To search the sessions in the list:
• Enter a keyword (or part of a keyword) into the Search by field (in the top right of the page), and then click the Search ( ) icon (on the right) or press Enter.
• Click the button (on the right of the Search by field), and then select any of the following options:
- Browse keywords: To upload a .txt file containing the search keywords (separated by semicolons).
- Search in First (10, 100, 500, 1000, or all sessions): To select the number of most recent sessions to search in.
- Search in output (Linux) checkbox: To include Linux command output in the search.
- Search keystrokes: To include keystrokes in the search.
To update the sessions list, click the Refresh (
) button.To sort the sessions in the list, click the required column header, and the column sort order can be changed from descending to ascending, or vice versa, by clicking the column header again, as indicated by the up/down arrow icon in the column header (where the session list can only be sorted by one column at a time).

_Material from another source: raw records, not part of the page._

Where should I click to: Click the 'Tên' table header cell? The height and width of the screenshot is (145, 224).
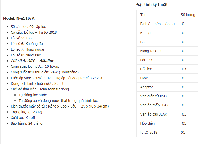click(x=157, y=15)
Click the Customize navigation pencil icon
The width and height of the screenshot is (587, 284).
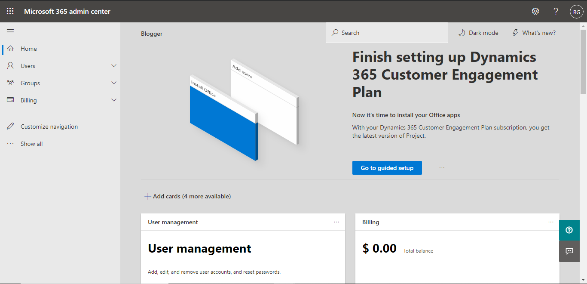pyautogui.click(x=11, y=127)
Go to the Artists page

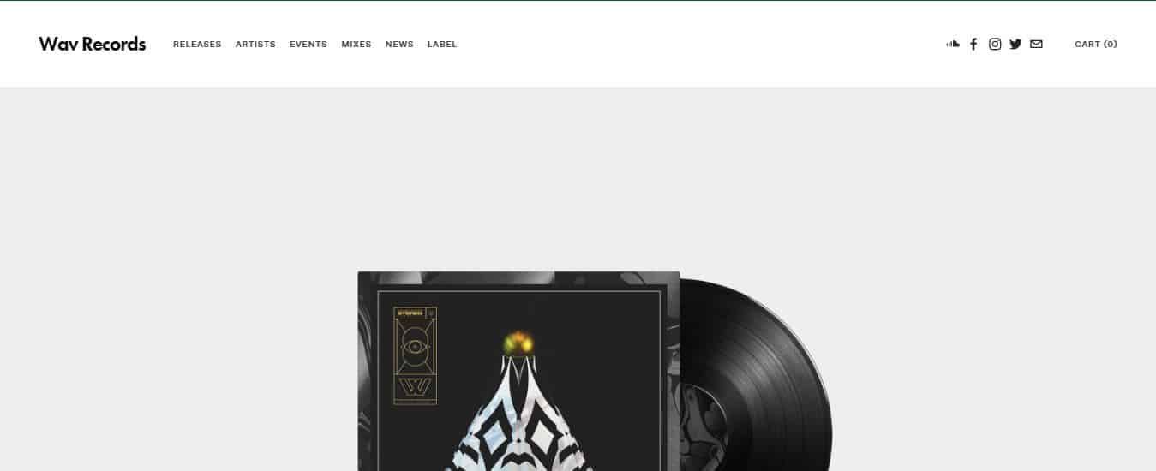point(255,45)

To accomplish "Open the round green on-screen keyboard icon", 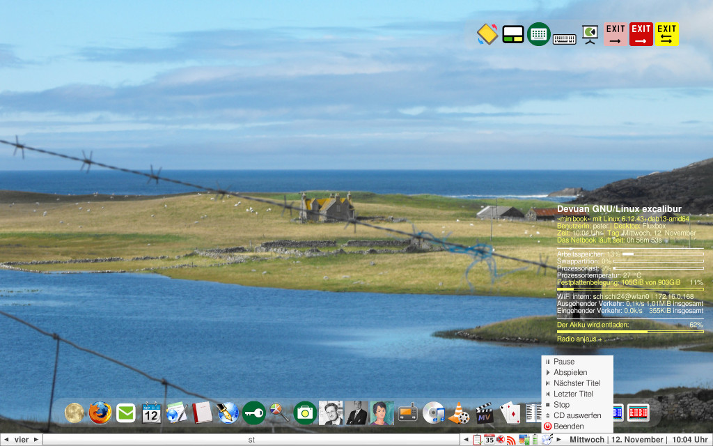I will pyautogui.click(x=538, y=34).
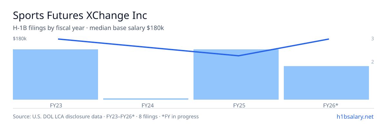Viewport: 387px width, 129px height.
Task: Click the Sports Futures XChange Inc title
Action: click(80, 15)
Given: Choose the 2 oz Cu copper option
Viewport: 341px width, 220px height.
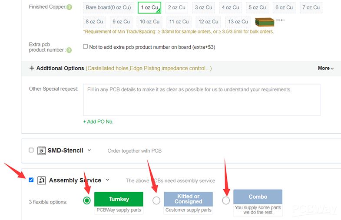Looking at the screenshot, I should (176, 7).
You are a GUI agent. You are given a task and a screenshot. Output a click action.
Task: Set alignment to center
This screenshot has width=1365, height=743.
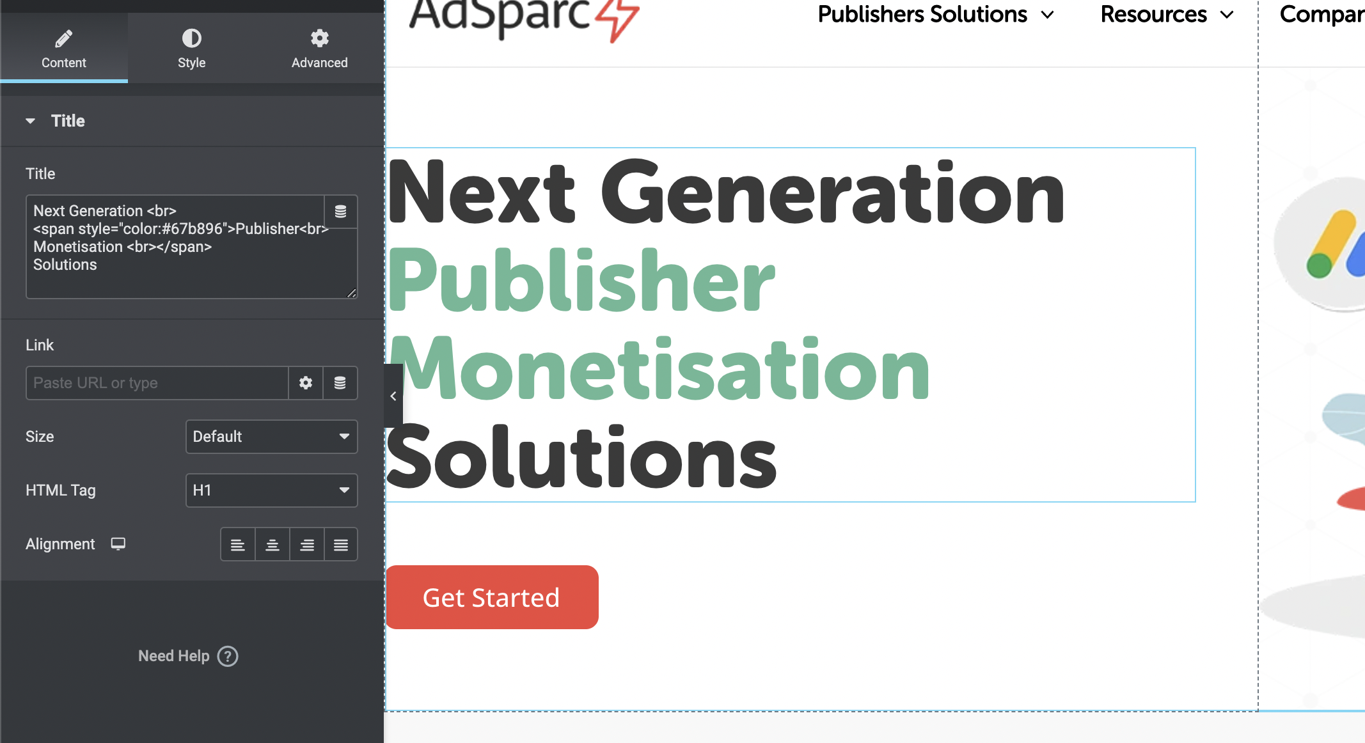click(272, 545)
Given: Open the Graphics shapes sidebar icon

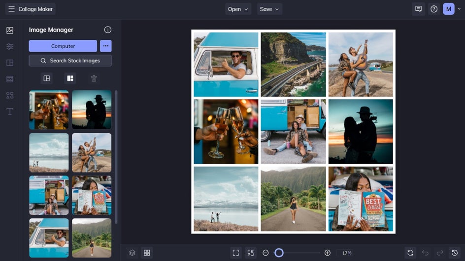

NOTE: If the data cannot be sorted by a column, the up/down arrow is not shown in the column header after clicking on it.
To adjust the width of the columns, place the cursor over the separator between the required column headers, and drag and drop the separator left or right, as required.
To change the number of session records displayed per page, select the required option on the Results on page drop-down list (in the bottom right of the page).
To export the sessions displayed in the list (including after filtering), click on the
icon on the right of the Client Sessions tab, and on Export Filtered Sessions drop-down menu that opens, select the required option (either Export to CSV or Forensic Export).